Anyone who has ventured into Data Warehousing and BI has asked themselves the question: "Why should we fix data in our reporting? Shouldn't the reporting reflect the truth that is present in the source systems?" Ideally, yes, data quality problems exposed through reporting should be corrected (permanently) in the source systems... But that's not always feasible.
A typical project...
Let me tell you a story about a project where we wanted to have the current revenue per region - where the customer lives - as a starting page with drill-down capabilities. So in the first page it said, "1 million each in EMEA, in US and in APAC."
The user then drilled down to the EMEA level, and found values for the different countries such as "Switzerland, Austria, Germany, GERMANY, GER, BRD, D, Deutschland, Gerany." Some of these country entries had many customers, others just one - when the country name was spelled wrong. Obviously, comparing country performance was impossible.
| Country |
Revenue |
| Switzerland |
123'000€ |
| Austria |
345'000€ |
| Germany |
1'234'435€ |
| GERMANY |
89'000€ |
| GER |
22'000€ |
| BRD |
500€ |
| D |
15'000€ |
| Deutschland |
97'000€ |
| Gerany |
890€ |
We asked the ERP source system users to correct the names, but that didn't get traction. We then asked the ERP IT team to provide a drop-down box of country names, instead of a free-form text field. The results looked promising at first, except that many EMEA customers suddenly lived in Gabon. Why? In the country selector, the user typed G for Germany. The first country starting with G is Gabon. This situation was even worse than the previous one.

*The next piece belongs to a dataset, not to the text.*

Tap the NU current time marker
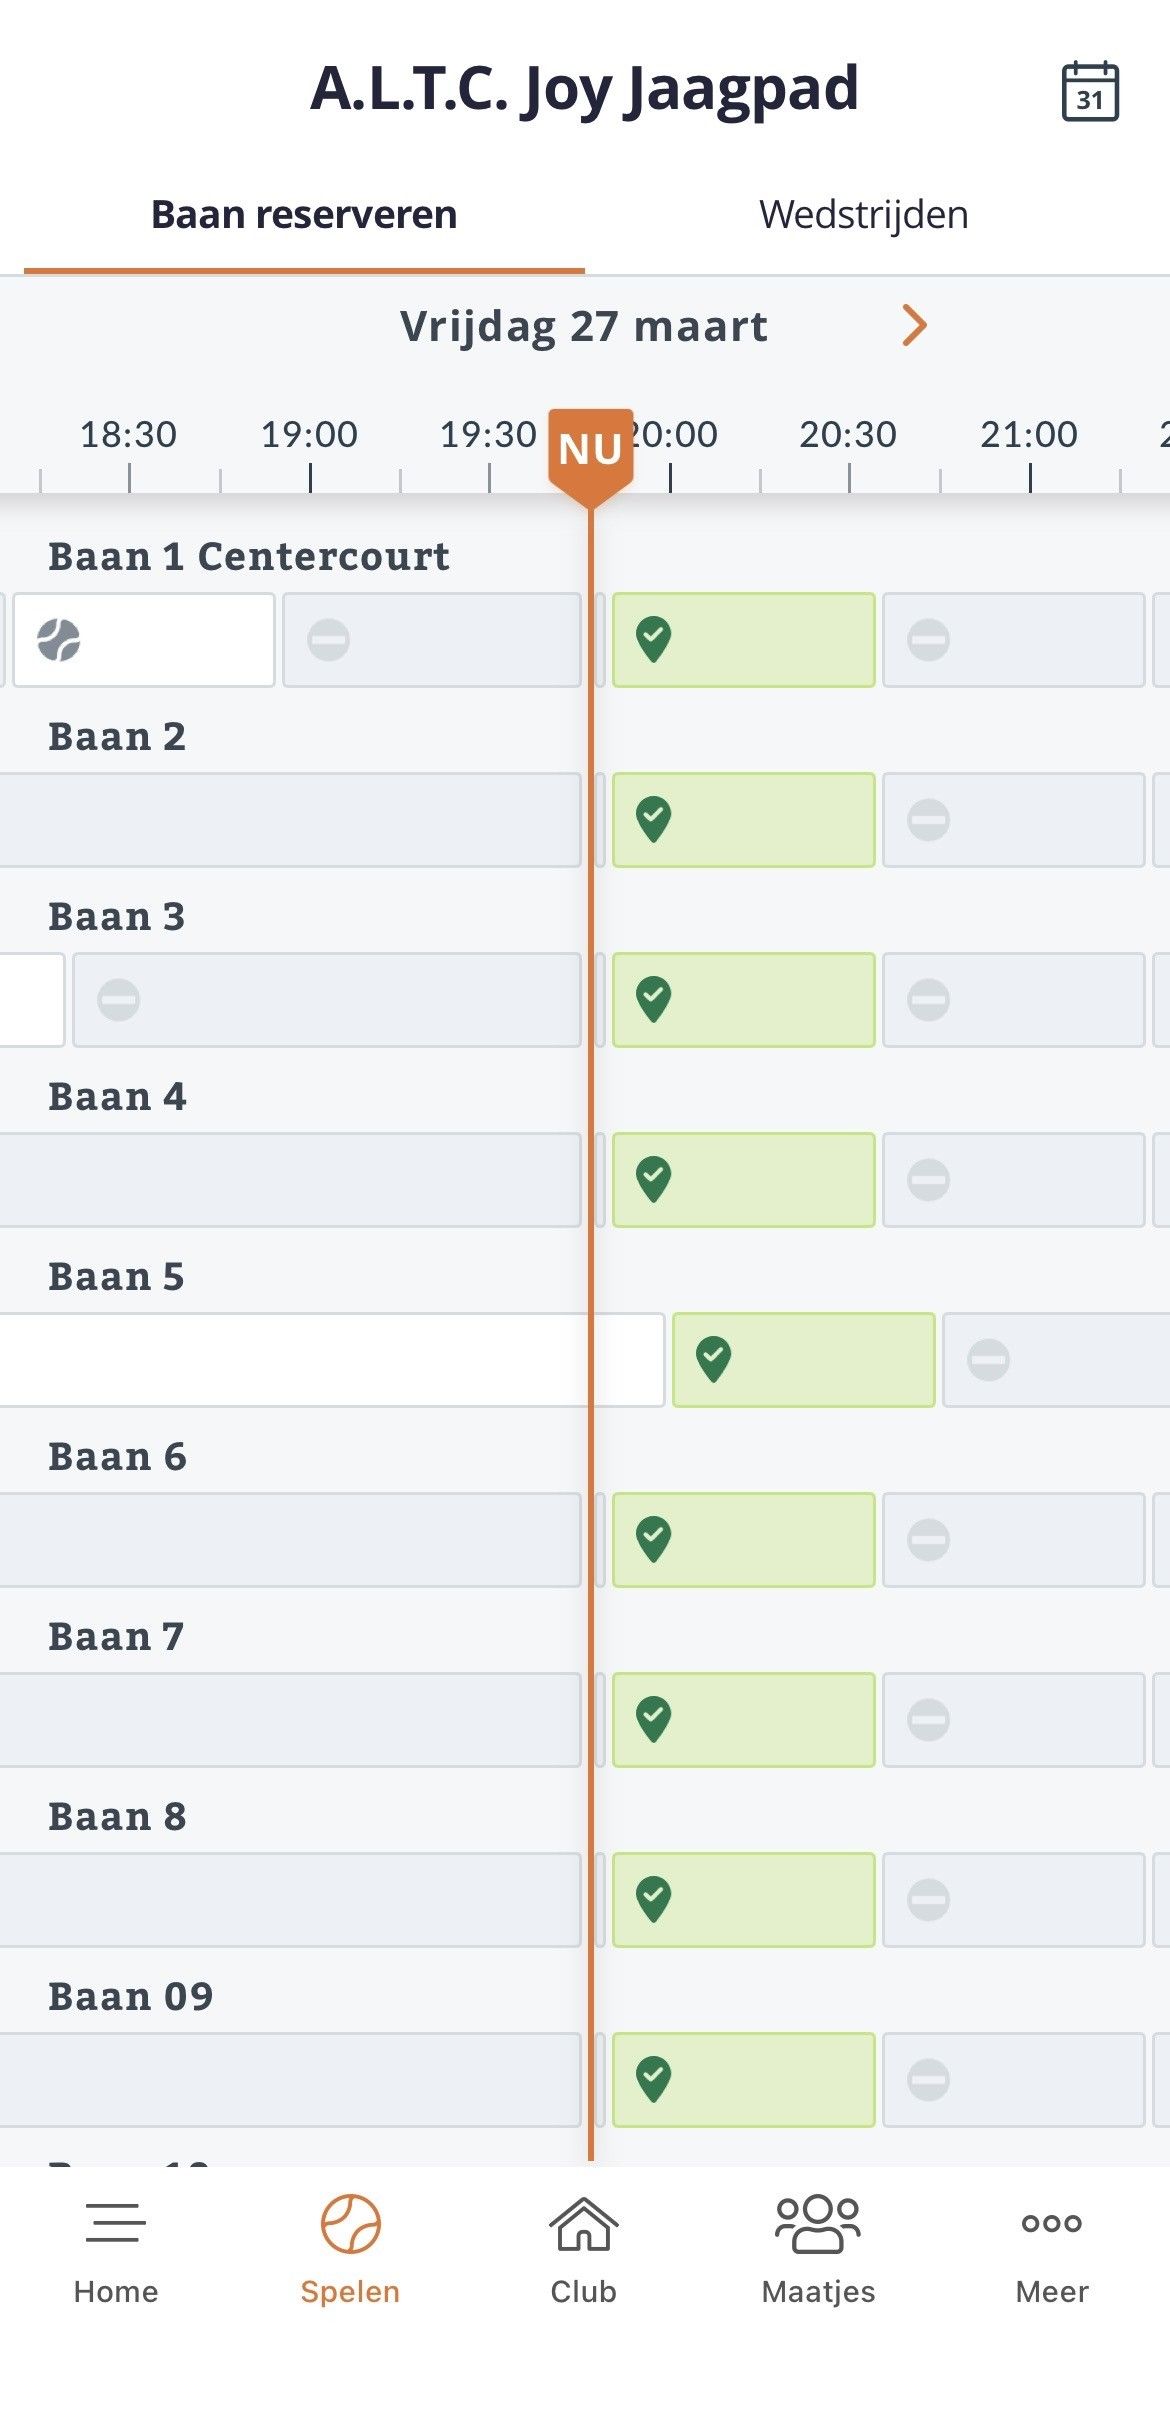Image resolution: width=1170 pixels, height=2414 pixels. tap(590, 449)
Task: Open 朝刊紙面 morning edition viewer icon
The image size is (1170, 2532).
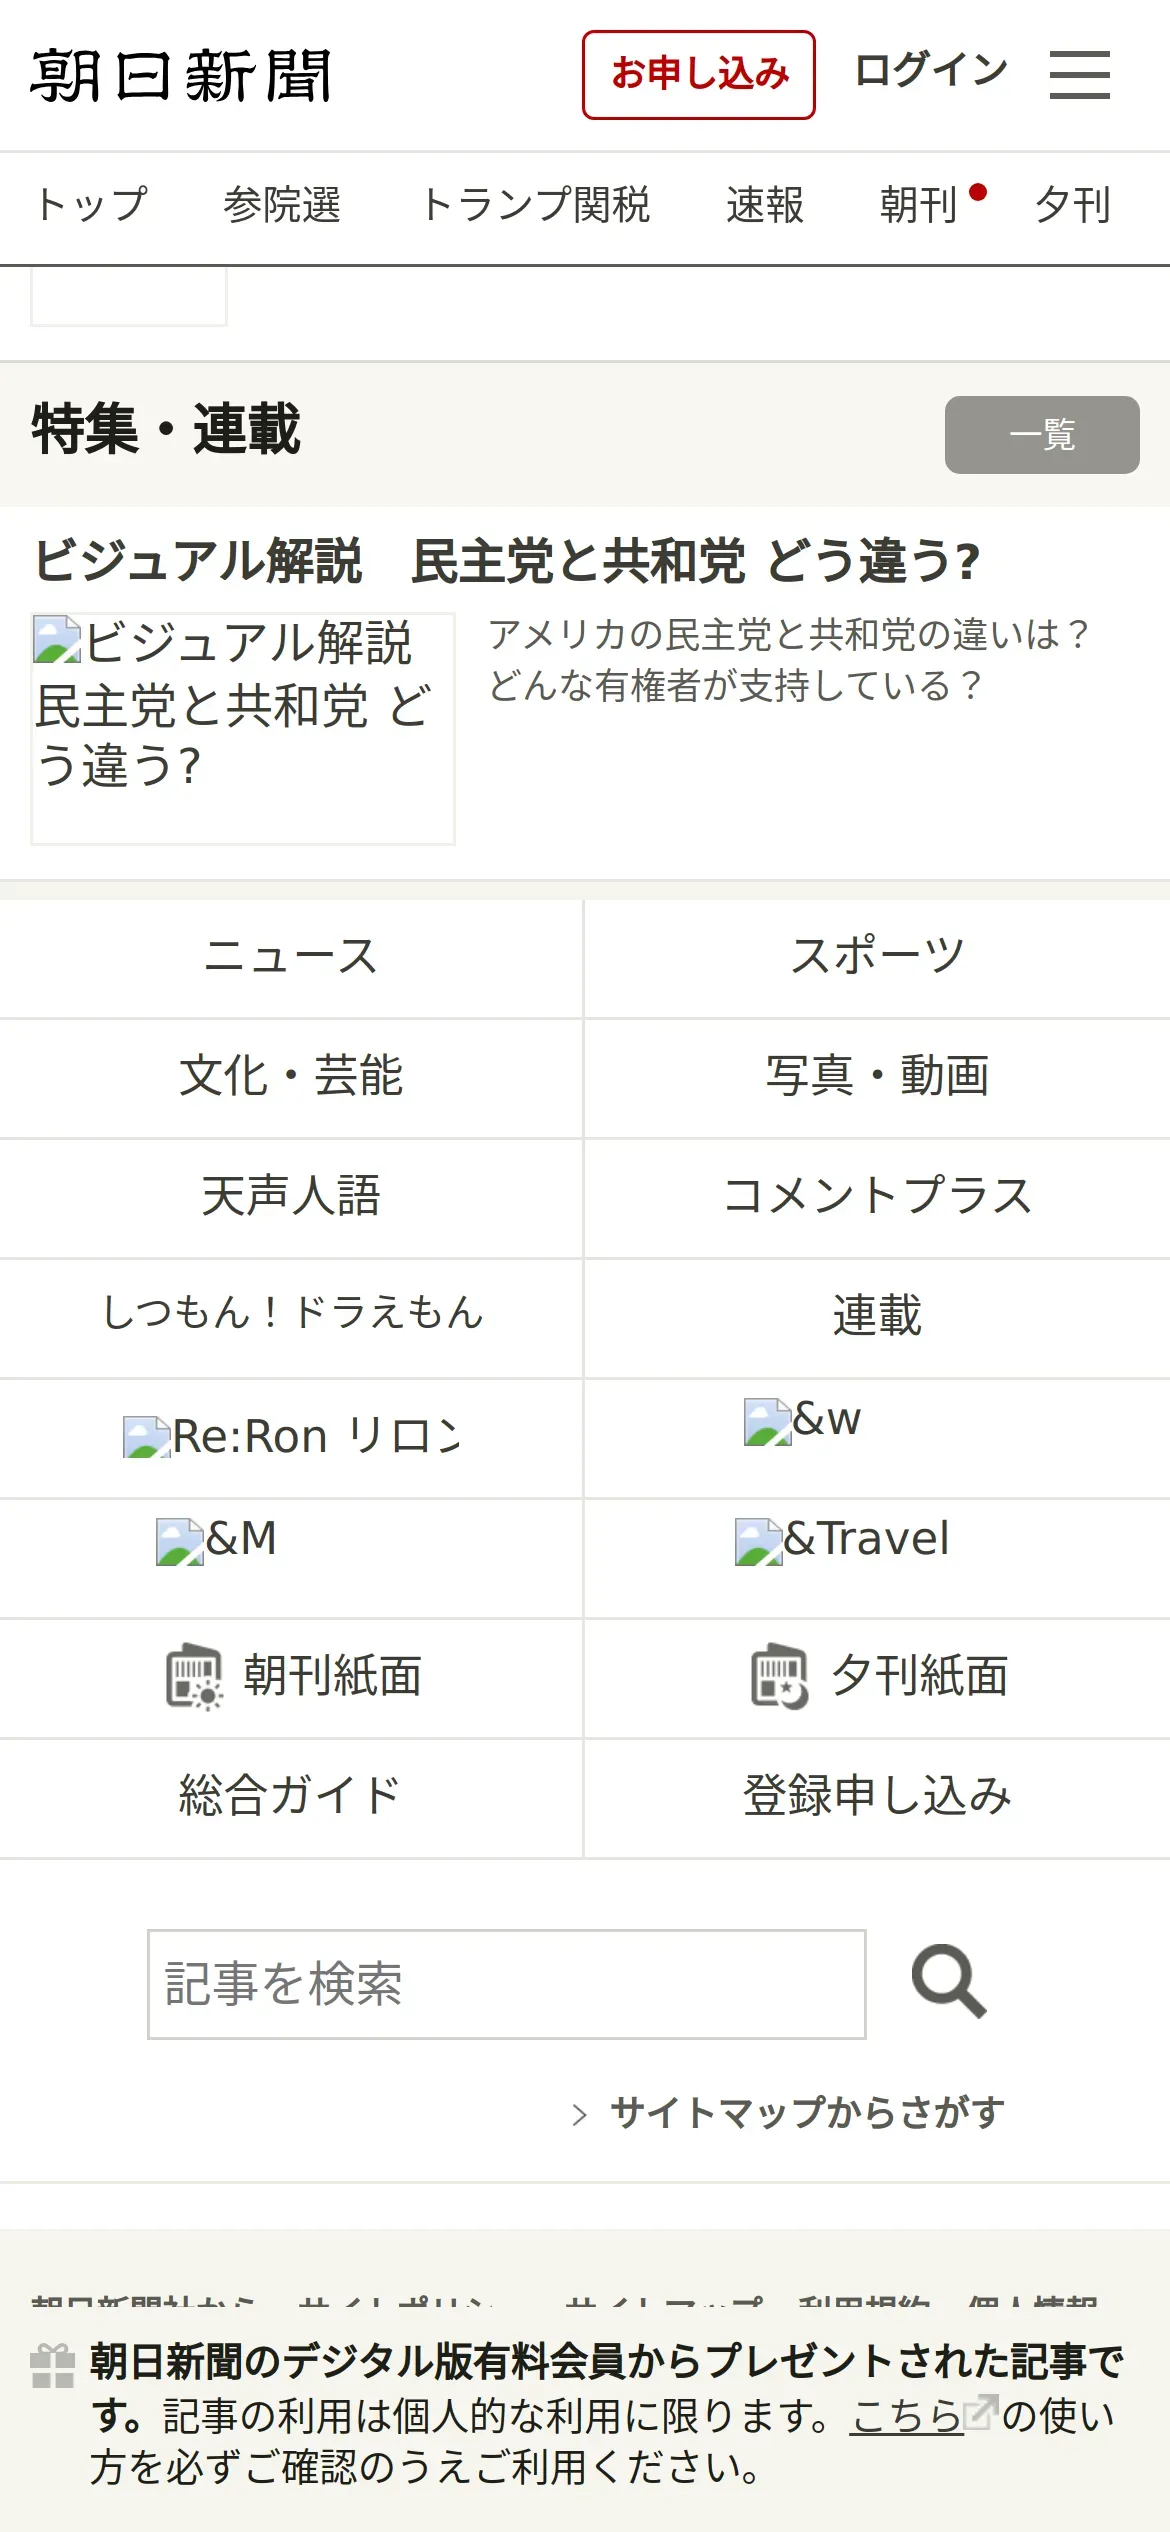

With the Data Quality option in Data Services, we can now not only harmonize the spelling of the countries but we can also perform consistency checks like "is Munich is in Gabon?" , and correct these entries automatically during the load. At the same time, we created a process where we update the record in the source system and inform the user about this change for validation.
The same process was created for all the data, not just address-related data. Via a Validation transform in our DS dataflows, other hardcoded consistency checks have been implemented and for the most critical ones, notifications are sent. Furthermore, we created a quality-indicator-change report for management. With this trend line, they see changes and can drill into the details to understand why new customer records are created for new sales, even if that customer has bought something in the past, making the "repetitive sales report" meaningless.
This process works not only on countries, but also on street names and other items where no drop-down box would even be remotely feasible.
Or we use the Name Parsing Transform, tell it where to find First Name, Last Name, Country and get the information it is a male or a female customer plus a confidence level "strong female" - if the engine is very certain it is a female name.
Or a Data Cleanse Transform when it comes to completely unstructured data like product names.
And finally there is the entire area of duplicates. I have two entries for the same address (or a similar address with spelling issues), are those two customer records one customer or really two? I have two products called "Screw metric M5" and "metric screw 5mm", aren't those two the same product. It is exactly the same issue as before, the report tells you that you are selling just a few things to one customer just because most bookings are on the second customer number he has for whatever reason. Completely different results when analyzing the data.
How to use the DQ transforms
The usage of these transforms is always similar. You drag 'n drop one of the configuration for the transforms tab of the object library into the dataflow, connect it to its source. Inside the transform the input columns can bew dragged to the ouput to pass them through 1:1. And below there are the three tabs for Input, Options and Output.
All the fields the transform allows as input are listed in the first tab, at the beginning it might be a good idea to switch to the "best practice" ones only. And for each of these input fields an input column can be chosen from the dropdown box. But watchout, the input fields follow a complex hierarchy, e.g. when LOCALITY1 is used the POSTCODE has to be provided as well. There is no graphical help for that as it would be too complex. You have to know or validate the transform often. Other fields require an input for syntax reasons and you have to map any empty field to it, e.g. one that got added in the upstream query just for that reason.
The options are usually something to be changed once the transform is fully understood.
And don't forget to select at least one Output field, without you get a sytax error at validation as well.